PROBLEM REQUIREMENTS. Everything from the line that contains "Where should I click to: Expand" to the end of the data below is to be reproduced verbatim; leave all else out.

━━ INFORMATION SHOWN ━━

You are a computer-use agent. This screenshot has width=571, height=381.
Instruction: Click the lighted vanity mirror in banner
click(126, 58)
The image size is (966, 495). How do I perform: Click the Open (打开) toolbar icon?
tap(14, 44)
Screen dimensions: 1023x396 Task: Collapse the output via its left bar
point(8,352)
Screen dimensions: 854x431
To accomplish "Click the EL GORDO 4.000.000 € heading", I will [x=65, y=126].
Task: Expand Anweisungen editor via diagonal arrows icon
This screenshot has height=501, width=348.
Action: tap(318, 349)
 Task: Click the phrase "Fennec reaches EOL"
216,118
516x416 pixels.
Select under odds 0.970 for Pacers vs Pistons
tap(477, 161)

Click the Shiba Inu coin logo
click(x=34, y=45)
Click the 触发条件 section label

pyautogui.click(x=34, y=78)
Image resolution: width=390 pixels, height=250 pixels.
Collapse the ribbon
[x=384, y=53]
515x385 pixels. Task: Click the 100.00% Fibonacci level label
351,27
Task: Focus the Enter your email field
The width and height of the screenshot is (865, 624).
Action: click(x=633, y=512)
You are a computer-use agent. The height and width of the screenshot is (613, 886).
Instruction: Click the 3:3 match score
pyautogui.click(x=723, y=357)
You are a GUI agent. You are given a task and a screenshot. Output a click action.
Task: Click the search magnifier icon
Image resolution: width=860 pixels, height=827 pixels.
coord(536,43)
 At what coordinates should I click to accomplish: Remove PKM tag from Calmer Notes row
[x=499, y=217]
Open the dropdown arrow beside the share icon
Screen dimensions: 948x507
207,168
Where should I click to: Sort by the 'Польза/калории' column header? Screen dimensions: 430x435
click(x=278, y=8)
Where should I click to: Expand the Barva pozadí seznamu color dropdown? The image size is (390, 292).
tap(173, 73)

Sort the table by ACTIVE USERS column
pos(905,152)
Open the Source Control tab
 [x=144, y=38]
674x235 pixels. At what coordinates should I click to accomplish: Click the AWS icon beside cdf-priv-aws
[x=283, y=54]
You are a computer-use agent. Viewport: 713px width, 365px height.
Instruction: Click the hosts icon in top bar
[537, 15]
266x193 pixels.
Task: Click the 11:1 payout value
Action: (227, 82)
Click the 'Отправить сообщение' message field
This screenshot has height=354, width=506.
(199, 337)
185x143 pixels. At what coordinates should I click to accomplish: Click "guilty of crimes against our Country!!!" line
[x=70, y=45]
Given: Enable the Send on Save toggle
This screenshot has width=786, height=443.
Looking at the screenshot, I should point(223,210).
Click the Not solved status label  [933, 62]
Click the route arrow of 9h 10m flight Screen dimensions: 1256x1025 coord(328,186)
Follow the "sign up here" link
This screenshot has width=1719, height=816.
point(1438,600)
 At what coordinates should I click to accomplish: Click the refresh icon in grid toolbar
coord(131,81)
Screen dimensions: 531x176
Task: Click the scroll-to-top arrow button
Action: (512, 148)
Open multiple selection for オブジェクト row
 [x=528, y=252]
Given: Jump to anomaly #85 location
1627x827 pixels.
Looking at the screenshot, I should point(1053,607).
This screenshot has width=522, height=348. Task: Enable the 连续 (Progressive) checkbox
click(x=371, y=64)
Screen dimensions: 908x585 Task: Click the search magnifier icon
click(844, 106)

━━━

REPLY TO THE TASK.
Where should I click to: Expand the Barva pozadí seznamu color dropdown? The image size is (390, 292).
tap(173, 73)

Sort the table by ACTIVE USERS column
pos(905,152)
Open the Source Control tab
 [x=144, y=38]
674x235 pixels. At what coordinates should I click to accomplish: Click the AWS icon beside cdf-priv-aws
[x=283, y=54]
You are a computer-use agent. Viewport: 713px width, 365px height.
Instruction: Click the hosts icon in top bar
[537, 15]
266x193 pixels.
Task: Click the 11:1 payout value
Action: (227, 82)
Click the 'Отправить сообщение' message field
This screenshot has height=354, width=506.
(199, 337)
185x143 pixels. At what coordinates should I click to accomplish: Click "guilty of crimes against our Country!!!" line
[x=70, y=45]
Given: Enable the Send on Save toggle
This screenshot has width=786, height=443.
Looking at the screenshot, I should point(223,210).
Click the Not solved status label  [933, 62]
Click the route arrow of 9h 10m flight Screen dimensions: 1256x1025 coord(328,186)
Follow the "sign up here" link
This screenshot has width=1719, height=816.
point(1438,600)
 At what coordinates should I click to accomplish: Click the refresh icon in grid toolbar
coord(131,81)
Screen dimensions: 531x176
Task: Click the scroll-to-top arrow button
Action: (512, 148)
Open multiple selection for オブジェクト row
 [x=528, y=252]
Given: Jump to anomaly #85 location
1627x827 pixels.
Looking at the screenshot, I should point(1053,607).
This screenshot has width=522, height=348. Task: Enable the 连续 (Progressive) checkbox
click(x=371, y=64)
Screen dimensions: 908x585 Task: Click the search magnifier icon
click(844, 106)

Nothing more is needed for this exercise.